Evergrande fails to pay interest on debt securities again

Evergrande fails to pay interest on debt securities again

Debt holders of Chinese construction company Evergrande said today they had not received interest payments on three bonds issued in dollars, as Chinese corporate debt trades at the highest prices in a decade.

The most indebted construction company in the world should have paid interest, totaling 148 million dollars (128 million euros), by noon on Tuesday in Hong Kong.

Investors said they had not received the money, according to two people familiar with the matter, quoted by the Financial Times newspaper. The bonds were last traded between 21 and 22 cents to the dollar.

Last month, Evergrande missed a crucial $83.5 million (€72.2 million) interest payment on a bond that matures next year. The failure triggered a 30-day grace period before the company formally defaulted. The company has already missed at least five bond interest payments.

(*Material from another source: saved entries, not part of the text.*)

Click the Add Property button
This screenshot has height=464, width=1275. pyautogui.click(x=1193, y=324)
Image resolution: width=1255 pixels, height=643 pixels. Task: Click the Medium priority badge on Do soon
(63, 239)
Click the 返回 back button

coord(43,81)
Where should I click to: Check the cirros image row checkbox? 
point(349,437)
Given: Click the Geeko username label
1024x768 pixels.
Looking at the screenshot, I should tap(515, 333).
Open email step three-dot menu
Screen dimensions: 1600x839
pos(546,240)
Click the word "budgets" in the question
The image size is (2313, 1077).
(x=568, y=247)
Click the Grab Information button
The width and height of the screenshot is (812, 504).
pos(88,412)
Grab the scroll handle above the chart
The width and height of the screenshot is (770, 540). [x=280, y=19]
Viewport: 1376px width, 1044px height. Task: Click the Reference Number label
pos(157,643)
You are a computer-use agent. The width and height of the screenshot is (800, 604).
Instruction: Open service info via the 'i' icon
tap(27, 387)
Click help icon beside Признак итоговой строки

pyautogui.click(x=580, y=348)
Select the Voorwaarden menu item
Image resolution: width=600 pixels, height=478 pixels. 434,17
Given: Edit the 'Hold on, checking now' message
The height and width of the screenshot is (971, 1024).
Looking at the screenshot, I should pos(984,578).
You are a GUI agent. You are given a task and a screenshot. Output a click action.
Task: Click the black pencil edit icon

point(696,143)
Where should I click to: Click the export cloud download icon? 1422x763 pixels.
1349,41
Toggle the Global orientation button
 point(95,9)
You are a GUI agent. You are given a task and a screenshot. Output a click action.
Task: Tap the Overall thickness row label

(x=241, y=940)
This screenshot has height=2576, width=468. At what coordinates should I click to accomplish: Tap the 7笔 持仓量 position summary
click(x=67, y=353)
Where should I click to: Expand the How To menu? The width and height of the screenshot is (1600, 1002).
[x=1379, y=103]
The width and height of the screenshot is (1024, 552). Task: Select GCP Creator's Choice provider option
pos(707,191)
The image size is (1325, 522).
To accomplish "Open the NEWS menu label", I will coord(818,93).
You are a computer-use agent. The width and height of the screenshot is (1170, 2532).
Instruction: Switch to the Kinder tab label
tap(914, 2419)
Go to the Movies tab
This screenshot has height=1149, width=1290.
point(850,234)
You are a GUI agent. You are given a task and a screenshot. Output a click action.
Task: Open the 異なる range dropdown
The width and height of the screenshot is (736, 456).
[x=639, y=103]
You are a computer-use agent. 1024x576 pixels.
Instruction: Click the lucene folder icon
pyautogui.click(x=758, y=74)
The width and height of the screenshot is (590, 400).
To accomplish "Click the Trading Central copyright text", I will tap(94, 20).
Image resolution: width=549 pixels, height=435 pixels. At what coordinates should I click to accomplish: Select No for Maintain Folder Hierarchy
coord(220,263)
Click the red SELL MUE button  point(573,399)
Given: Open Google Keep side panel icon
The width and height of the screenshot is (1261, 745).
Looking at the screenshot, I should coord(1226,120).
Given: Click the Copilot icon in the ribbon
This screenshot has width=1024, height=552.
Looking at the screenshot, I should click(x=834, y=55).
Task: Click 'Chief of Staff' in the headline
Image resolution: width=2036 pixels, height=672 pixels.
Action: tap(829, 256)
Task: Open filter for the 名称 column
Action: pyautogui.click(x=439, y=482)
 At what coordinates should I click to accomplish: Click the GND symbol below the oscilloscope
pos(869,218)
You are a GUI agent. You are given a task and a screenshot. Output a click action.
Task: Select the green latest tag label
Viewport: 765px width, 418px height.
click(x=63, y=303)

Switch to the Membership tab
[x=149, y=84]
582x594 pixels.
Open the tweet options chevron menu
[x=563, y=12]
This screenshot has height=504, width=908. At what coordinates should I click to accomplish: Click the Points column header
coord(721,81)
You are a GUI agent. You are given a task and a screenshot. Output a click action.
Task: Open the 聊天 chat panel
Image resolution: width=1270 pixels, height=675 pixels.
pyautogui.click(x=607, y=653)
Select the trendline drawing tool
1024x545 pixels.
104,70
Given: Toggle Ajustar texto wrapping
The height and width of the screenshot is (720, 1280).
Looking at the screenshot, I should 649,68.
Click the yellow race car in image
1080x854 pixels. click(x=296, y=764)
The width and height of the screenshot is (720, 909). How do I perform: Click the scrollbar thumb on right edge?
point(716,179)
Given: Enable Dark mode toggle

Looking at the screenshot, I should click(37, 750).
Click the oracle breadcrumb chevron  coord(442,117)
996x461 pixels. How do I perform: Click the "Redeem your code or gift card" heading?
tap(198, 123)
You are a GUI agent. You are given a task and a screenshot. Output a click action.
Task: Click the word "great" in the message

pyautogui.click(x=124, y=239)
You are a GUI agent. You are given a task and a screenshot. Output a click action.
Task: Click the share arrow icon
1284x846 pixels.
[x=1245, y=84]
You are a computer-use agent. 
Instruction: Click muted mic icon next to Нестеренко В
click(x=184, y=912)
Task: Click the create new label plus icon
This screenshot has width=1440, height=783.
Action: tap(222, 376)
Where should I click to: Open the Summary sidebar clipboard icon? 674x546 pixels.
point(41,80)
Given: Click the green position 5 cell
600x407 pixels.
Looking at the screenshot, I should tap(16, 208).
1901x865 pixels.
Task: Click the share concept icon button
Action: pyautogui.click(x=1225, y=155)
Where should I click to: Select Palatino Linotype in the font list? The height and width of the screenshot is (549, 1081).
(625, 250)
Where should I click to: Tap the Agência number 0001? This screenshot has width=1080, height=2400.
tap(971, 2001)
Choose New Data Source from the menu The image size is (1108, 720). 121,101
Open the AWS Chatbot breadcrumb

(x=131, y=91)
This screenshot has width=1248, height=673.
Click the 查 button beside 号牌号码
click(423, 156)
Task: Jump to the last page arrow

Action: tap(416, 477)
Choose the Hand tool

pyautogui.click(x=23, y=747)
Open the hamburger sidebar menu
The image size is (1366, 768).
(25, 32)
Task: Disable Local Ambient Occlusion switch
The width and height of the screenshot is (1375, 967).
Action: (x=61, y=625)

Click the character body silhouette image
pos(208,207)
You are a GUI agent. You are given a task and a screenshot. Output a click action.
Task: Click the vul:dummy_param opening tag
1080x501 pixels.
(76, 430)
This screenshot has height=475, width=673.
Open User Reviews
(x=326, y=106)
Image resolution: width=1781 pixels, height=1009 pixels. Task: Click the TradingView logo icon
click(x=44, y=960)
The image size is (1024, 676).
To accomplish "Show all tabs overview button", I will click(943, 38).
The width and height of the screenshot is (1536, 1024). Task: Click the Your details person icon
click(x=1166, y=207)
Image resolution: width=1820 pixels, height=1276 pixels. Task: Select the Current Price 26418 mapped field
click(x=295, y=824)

Evergrande’s liquidity crisis has raised doubts about the financial health of China’s real estate sector as sales decline and Beijing pressures homebuilders to reduce debt levels. Asia’s high-interest bond market, in which Chinese homebuilders are among the largest issuers after decades of rapid urbanization in the country, has been shaken by panicked sales in recent days that have pushed rates into the market higher values ​​in a decade.

Sinic Holdings, another Chinese homebuilder, said late on Monday that it “probably” will default because it “doesn’t have enough financial resources”. Bonds are trading at around 25 cents for every dollar.

Construction company Fantasia, which was founded by a niece of former Chinese vice president Zeng Qinghong, also failed to pay interest on a $206 million bond.

Sentiment towards Evergrande’s bonds worsened considerably in July after a series of incidents that included freezing its deposits at a Chinese bank and suspending the sale of some projects. The sale of new homes and land in China’s real estate sector represents about a quarter of the country’s economy.